## SELECTED EXTRACT

╭──

Introduction

In recent years, technologies that turn terrain and structures into complete 3D data using drone aerial photography and laser scanners have been attracting attention in surveying and construction. Advanced 3D modeling, which used to be handled only by specialist surveyors or CG technicians, is becoming more accessible thanks to cloud processing and AI advances. However, there remain many concerns that prevent adoption: “expensive equipment and skilled operators are required,” “processing takes a long time even after capturing,” and “complex elements like vegetation and water surfaces are hard to reproduce.” In many sites, there has been a dilemma where “you can’t 3D-capture the location you need immediately” and “post-processing or sharing of obtained point cloud data takes time.” As a result, much of the collected point cloud data goes underutilized, and teams often revert to sharing information via drawings and photos as before.

A key solution to these challenges is the combination of smartphone-based high-precision positioning called LRTK and a new technique for rapidly generating high-fidelity 3D models from images called Gaussian Splatting. LRTK (a positioning system using a smartphone plus a small RTK-GNSS receiver) is an innovative measurement tool that attaches a pocket-sized device to a smartphone, enabling anyone to perform centimeter-level positioning easily. It allows accurate data capture with position information without special equipment or expert skills. On the other hand, Gaussian Splatting (GS), introduced in 2023, is the latest 3D generation method that can quickly reproduce photorealistic three-dimensional scenes from multiple images. This article explains the basic technology and features of Gaussian Splatting in plain language, explores its advantages through comparisons with conventional methods, and introduces how well it pairs with data acquired by LRTK and specific application scenarios to reveal the power next-generation 3D modeling brings to the field.

╰──

## YOUR TASKS
1. According to the introduction on LRTK and Gaussian Splatting, in what year was Gaussian Splatting introduced?
2. Please carry on with the introduction on LRTK and Gaussian Splatting, starting after its final sentence.

[Dataset entries]
╭──

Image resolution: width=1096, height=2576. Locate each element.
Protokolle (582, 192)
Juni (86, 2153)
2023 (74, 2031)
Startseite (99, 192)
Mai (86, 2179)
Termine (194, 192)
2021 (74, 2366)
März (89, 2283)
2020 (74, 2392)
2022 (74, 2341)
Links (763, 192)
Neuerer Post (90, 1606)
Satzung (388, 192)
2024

╰──

## RESULTS OF THE TASKS
1. 2023

2.
*Note: LRTK: positioning system using a smartphone + RTK-GNSS receiver (provided by Lefixea)*

Technology and Features of Gaussian Splatting

Gaussian Splatting (hereafter GS) is a cutting-edge technique for generating high-quality 3D models from multiple photographs. As the name implies, it uses the image of “splatting” — scattering countless tiny elements (Gaussian distributions) through space and projecting each as softly blurred colored particles to render surface textures smoothly. By assigning attributes such as color, opacity, and size to each element, GS reproduces textures that can be mistaken for photographs. Unlike traditional point clouds or mesh models, GS directly optimizes the entire scene from images to create a 3D representation, so it does not require intermediate point cloud generation or polygonization. As a result, details that used to produce noise—such as densely foliaged trees or reflections on glass and water—can be rendered as realistic 3D space.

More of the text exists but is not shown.